The first CAR-T-cell therapy to win marketing approval was actually one for children and young adults, rather than for older adults. But that was a “bit of an accident of history”, says Stephan Grupp, director of cancer immunotherapy at CHOP. The commercial sponsor of the therapy for acute lymphocytic leukaemia (ALL), Novartis, wasn’t originally intending to develop a treatment for children.

Back in 2012, when the Swiss pharmaceutical giant entered into a strategic alliance with the University of Pennsylvania and its affiliated hospitals (including CHOP) to develop CAR-T-cell therapies, it was focused on adult leukaemia. The initial push into ALL, the most common type of childhood cancer, was purely an academic effort. And according to Grupp, it was only after he and his colleagues had treated more than a dozen young people7 — inducing lasting remissions in nearly all of them — that Novartis took an interest in the programme and started funding trials of its own.

Outside academia, few other CAR-T-cell developers have devoted substantial resources to childhood cancers, and no comparable products have been approved for under-18s. Most companies instead focus on adult cancers that are more common and, therefore, present more lucrative market opportunities.

There are exceptions, however, such as Umoja Biopharma in Seattle. The company’s first clinical-stage candidate is a CAR-T-cell platform that takes advantage of a tumour-tagging system developed in the laboratory of one of the co-founders, chemist Philip Low at Purdue University in West Lafayette, Indiana, to combat bone cancers of childhood and adolescence. A clinical trial began enrolling teenagers and young adults earlier this year. “It’s a technological leap that is playing out for the first time in kids,” says Michael Jensen at Seattle Children’s Hospital and co-founder of Umoja Biopharma.

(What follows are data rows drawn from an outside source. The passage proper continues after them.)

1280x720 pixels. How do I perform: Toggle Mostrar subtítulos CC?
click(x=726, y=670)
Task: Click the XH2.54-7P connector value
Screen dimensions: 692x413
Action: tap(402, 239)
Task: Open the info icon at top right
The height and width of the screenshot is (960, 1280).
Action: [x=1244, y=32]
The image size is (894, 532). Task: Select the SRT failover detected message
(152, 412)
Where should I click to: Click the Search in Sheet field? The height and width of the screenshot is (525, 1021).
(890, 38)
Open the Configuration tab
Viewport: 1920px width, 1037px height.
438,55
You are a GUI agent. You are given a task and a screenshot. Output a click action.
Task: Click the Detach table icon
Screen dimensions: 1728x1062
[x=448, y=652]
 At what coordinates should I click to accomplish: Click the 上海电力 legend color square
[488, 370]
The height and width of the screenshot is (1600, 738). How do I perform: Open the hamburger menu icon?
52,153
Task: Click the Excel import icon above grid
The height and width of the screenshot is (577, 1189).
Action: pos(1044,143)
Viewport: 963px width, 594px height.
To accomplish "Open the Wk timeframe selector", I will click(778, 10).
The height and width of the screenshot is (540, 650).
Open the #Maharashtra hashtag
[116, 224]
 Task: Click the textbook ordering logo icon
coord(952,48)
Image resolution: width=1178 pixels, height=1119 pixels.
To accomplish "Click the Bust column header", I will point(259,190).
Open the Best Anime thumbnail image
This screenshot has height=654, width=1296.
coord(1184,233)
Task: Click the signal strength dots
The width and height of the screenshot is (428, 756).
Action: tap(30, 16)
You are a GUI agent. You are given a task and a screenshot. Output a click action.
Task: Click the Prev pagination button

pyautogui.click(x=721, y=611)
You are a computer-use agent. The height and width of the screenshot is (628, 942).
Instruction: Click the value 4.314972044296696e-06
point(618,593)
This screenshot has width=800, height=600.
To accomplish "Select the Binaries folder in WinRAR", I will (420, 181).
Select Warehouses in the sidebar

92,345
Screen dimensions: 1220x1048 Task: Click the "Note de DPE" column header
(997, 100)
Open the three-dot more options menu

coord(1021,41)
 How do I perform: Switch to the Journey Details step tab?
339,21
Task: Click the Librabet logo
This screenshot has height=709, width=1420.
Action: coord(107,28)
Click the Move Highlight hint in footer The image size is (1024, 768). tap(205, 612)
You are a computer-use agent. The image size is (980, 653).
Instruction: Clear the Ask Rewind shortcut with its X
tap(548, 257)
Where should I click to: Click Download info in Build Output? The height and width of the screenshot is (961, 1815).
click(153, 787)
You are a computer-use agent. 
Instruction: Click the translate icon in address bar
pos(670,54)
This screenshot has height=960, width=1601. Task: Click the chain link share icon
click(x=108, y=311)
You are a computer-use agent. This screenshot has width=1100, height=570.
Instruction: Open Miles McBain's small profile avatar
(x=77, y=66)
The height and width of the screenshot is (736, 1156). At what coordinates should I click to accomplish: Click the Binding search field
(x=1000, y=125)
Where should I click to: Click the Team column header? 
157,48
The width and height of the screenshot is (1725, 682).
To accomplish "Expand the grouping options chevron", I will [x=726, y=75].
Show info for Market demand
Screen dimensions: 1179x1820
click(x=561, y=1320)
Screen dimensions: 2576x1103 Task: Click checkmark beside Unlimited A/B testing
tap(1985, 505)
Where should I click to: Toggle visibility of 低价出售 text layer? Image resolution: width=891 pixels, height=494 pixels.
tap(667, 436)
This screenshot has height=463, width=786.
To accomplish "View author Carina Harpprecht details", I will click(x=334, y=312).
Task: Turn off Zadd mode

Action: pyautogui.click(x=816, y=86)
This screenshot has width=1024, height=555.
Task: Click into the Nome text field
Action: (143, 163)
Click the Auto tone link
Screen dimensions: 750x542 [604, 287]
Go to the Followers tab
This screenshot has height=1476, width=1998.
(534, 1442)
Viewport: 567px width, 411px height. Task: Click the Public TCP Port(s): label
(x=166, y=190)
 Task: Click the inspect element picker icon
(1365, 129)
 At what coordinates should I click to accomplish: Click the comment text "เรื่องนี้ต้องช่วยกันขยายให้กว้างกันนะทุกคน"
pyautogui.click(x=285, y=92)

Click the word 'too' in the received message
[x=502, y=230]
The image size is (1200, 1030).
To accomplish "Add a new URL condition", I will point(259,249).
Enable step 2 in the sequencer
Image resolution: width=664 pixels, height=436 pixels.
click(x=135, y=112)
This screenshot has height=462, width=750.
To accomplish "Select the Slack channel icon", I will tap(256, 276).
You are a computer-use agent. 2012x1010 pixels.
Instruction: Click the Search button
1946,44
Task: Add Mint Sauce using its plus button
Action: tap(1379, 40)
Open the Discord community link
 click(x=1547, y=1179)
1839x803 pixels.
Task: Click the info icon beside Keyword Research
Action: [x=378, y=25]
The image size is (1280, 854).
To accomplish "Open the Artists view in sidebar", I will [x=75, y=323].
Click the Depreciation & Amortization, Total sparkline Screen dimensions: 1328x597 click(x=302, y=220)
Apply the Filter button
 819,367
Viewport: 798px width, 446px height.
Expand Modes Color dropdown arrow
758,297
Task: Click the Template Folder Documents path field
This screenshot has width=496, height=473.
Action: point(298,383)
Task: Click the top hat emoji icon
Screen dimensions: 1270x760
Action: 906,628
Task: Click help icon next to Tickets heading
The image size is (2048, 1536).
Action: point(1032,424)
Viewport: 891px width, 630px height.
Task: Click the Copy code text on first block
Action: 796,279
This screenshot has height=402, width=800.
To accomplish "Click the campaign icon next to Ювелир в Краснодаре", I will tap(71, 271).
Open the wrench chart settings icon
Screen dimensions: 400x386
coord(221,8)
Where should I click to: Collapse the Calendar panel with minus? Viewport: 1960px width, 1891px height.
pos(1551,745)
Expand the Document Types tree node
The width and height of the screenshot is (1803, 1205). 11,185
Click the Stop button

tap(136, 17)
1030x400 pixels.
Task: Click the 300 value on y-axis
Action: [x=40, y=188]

Ivan Horak, chief medical officer and chief scientific officer at Tessa Therapeutics, a CAR-T-cell therapy developer based in Singapore, predicts that the industry will eventually dedicate more effort to childhood cancers of the brain, bone and other organ systems — but only after scientists first solve many of the biological challenges that have precluded the success of CAR-T-cell strategies in solid tumours of any kind. “We have to see some light at the end of tunnel for solid tumours in adults before we aggressively move to children,” he says.

Oncologists who treat dying youngsters don’t want to wait that long. And they are continuing with CAR-T-cell trials for solid tumours in the hope that they can generate enticing data of the kind that Grupp and his team presented to Novartis. The field isn’t there yet, says Jensen, but “I’m more optimistic than ever that we’re getting really close”.